Joseph Bradney was born at Greet, Tenbury Wells, Shropshire, and educated at Harrow and Trinity College, Cambridge. He acquired, partly by inheritance and partly purchase, Tal-y-coed Court, an estate at Talycoed, Llanvihangel-Ystern-Llewern, near Monmouth, where he settled at an early age. He entered the army, serving as captain of the Royal Monmouth Engineer Militia from 1882 to 1892, and lieutenant-colonel commanding the 2nd Battalion, Monmouthshire Regiment from 1892 to 1912. In the Territorial Force Reserve from 1912 to 1919, he served in France in 1917-18.
Bradney was High Sheriff of Monmouthshire in 1889, a county councillor from 1898 to 1924, and an alderman from 1924 to 1928. He was also a governor and on the Council of the National Library of Wales and the National Museum of Wales.
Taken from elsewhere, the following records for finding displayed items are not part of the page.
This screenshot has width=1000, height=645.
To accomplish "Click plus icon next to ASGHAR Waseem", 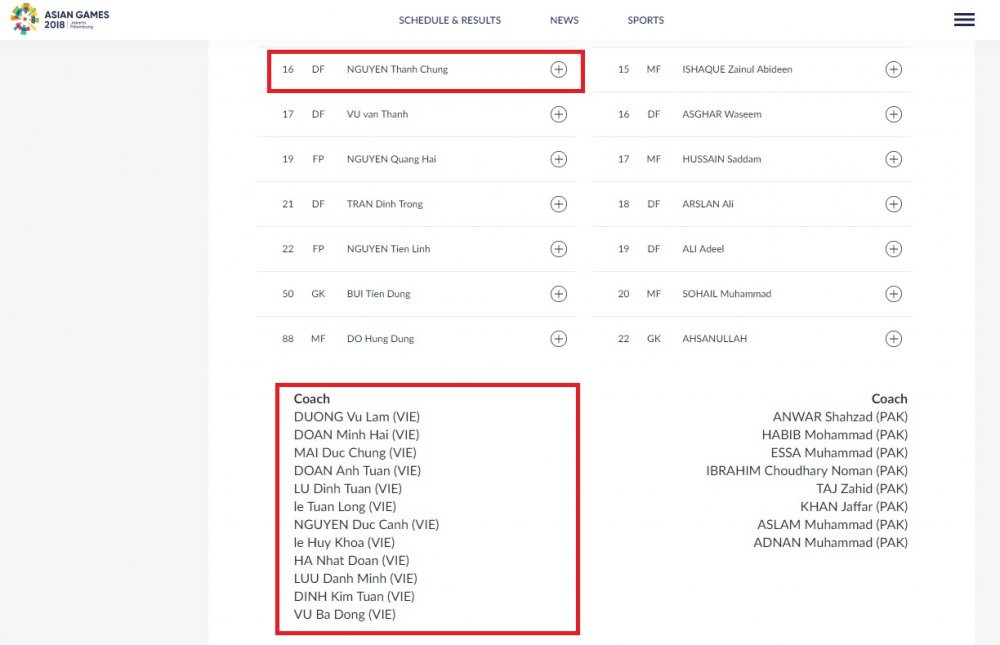I will (894, 114).
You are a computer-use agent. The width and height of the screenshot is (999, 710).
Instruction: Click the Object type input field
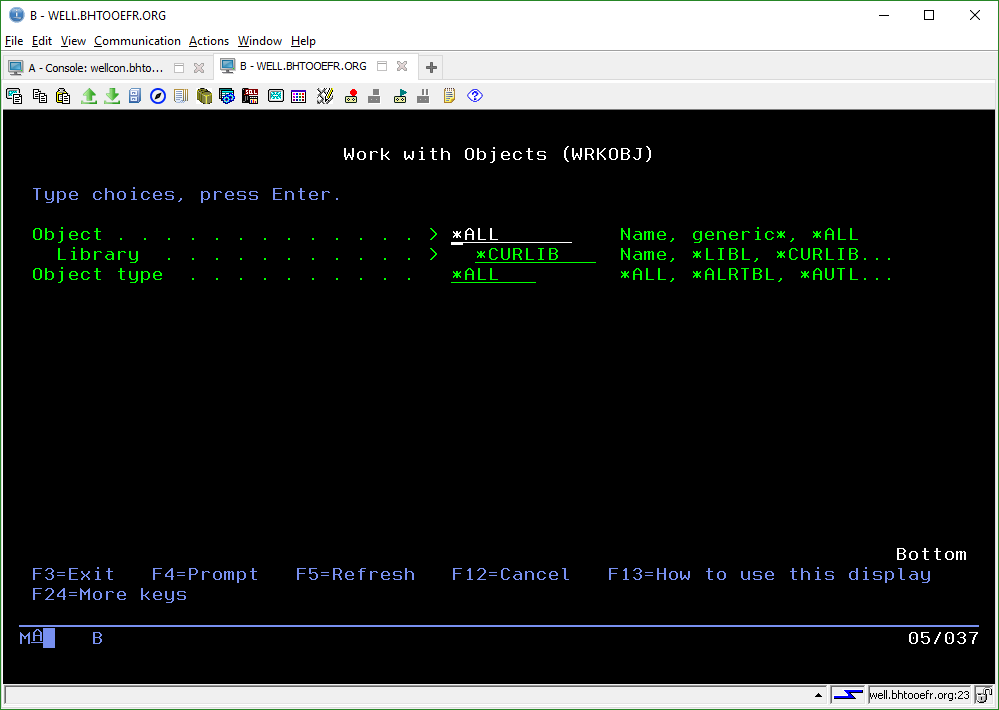coord(493,275)
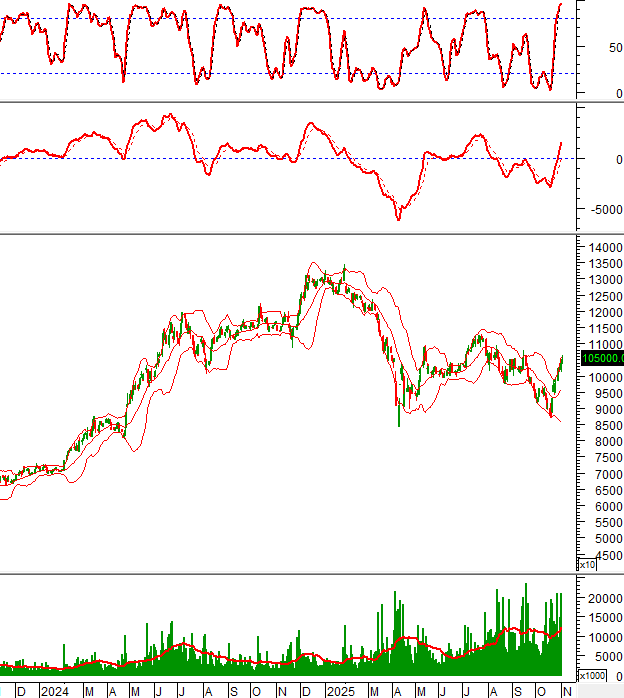Viewport: 624px width, 698px height.
Task: Click the latest candlestick at chart's right edge
Action: [x=562, y=360]
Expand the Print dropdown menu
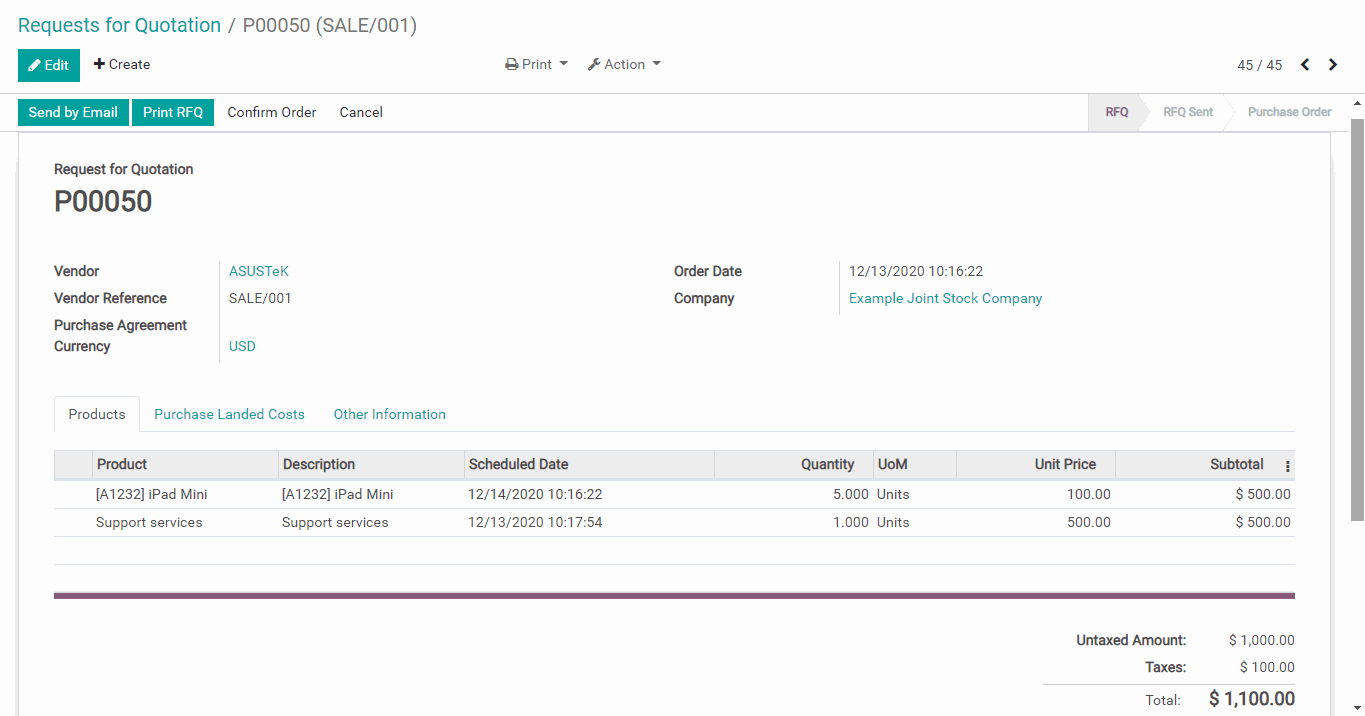 536,65
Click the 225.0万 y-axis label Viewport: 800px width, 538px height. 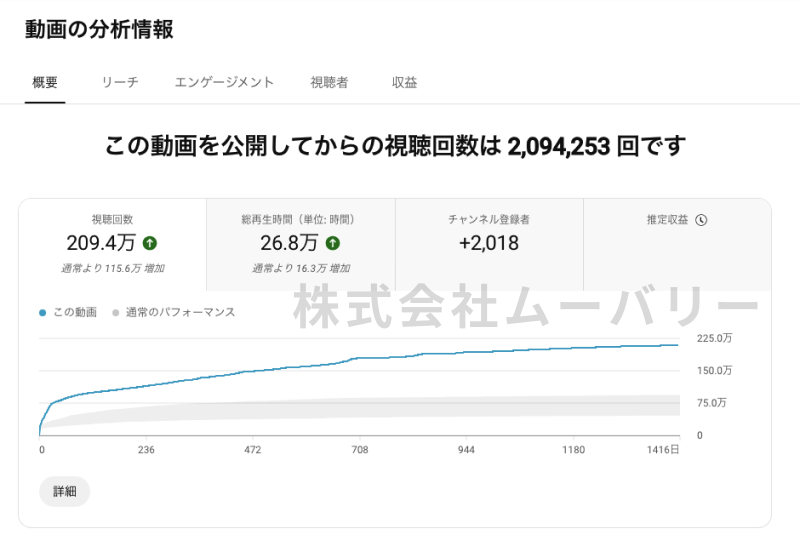(715, 339)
He was a member of the Royal Commission on the Ancient and Historical Monuments of Wales. He was appointed a Companion of the Bath in 1911, and knighted in 1924.
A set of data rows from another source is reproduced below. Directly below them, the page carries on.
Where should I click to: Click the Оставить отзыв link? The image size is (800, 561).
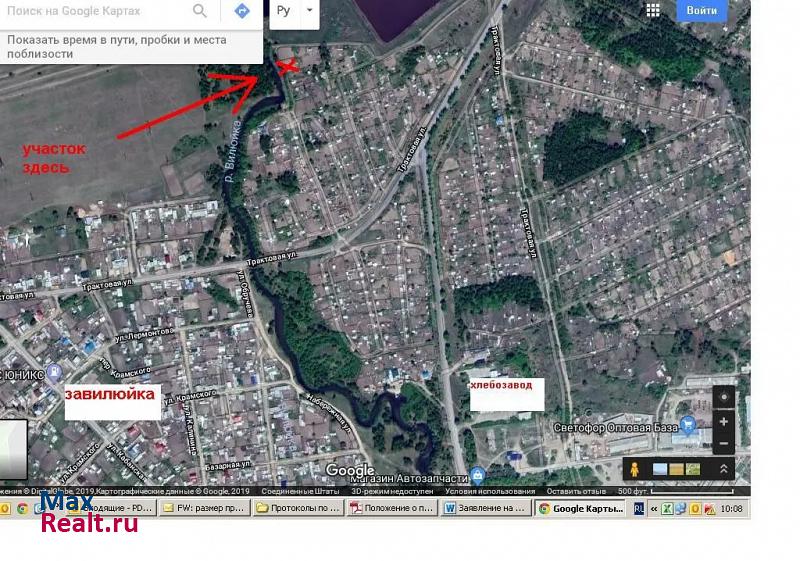pyautogui.click(x=574, y=491)
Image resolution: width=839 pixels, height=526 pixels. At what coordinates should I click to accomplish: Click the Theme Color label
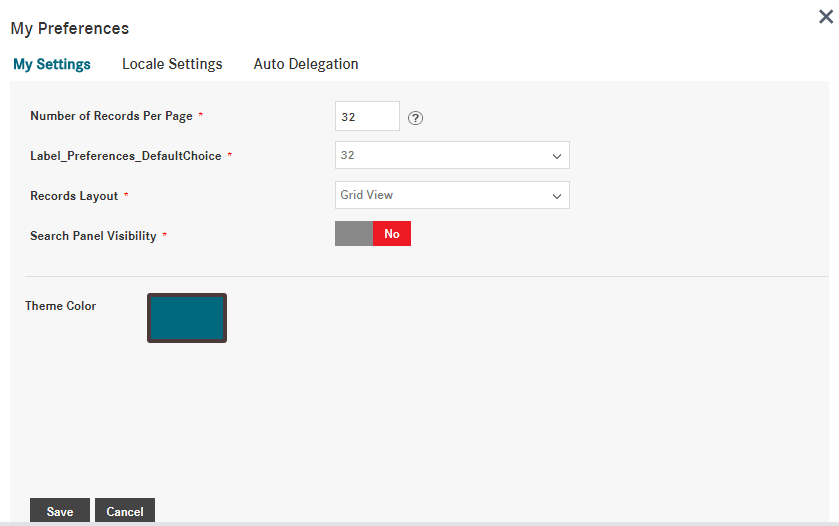pyautogui.click(x=61, y=306)
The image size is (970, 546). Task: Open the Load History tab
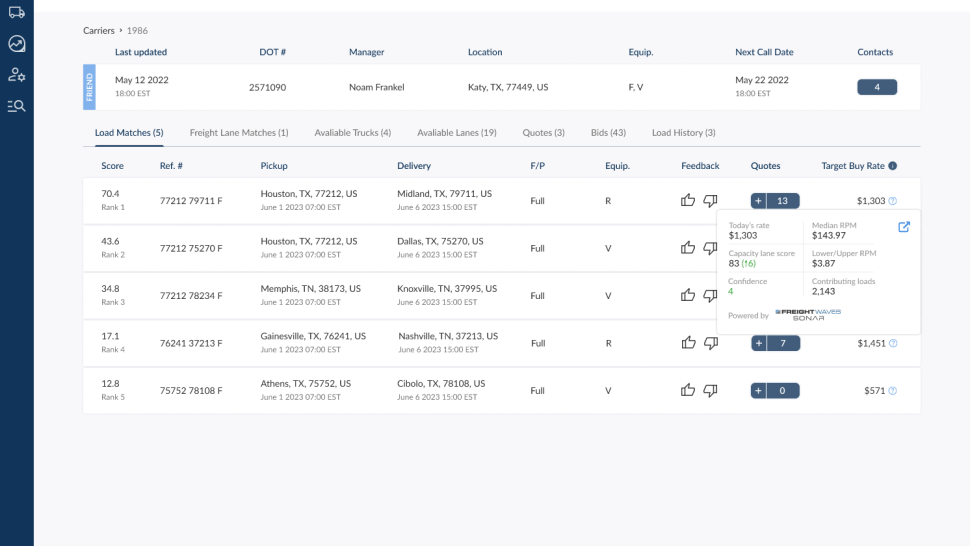684,132
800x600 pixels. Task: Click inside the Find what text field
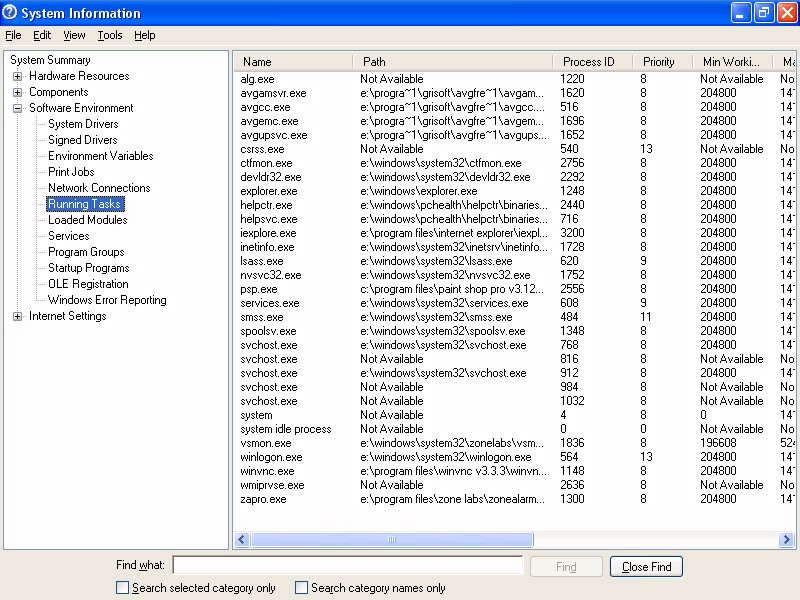[x=347, y=567]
He wrote extensively on the history of Monmouthshire, his major work being A History of Monmouthshire, published in four volumes comprising 12 parts, from 1904 until 1933. A final fifth volume, drawing on his notes, was published posthumously. The books have been described as a "monumental survey, extensively illustrated and containing dozens of pedigrees, [which remain] a basic reference work essential for the serious study of local history or genealogy in Monmouthshire."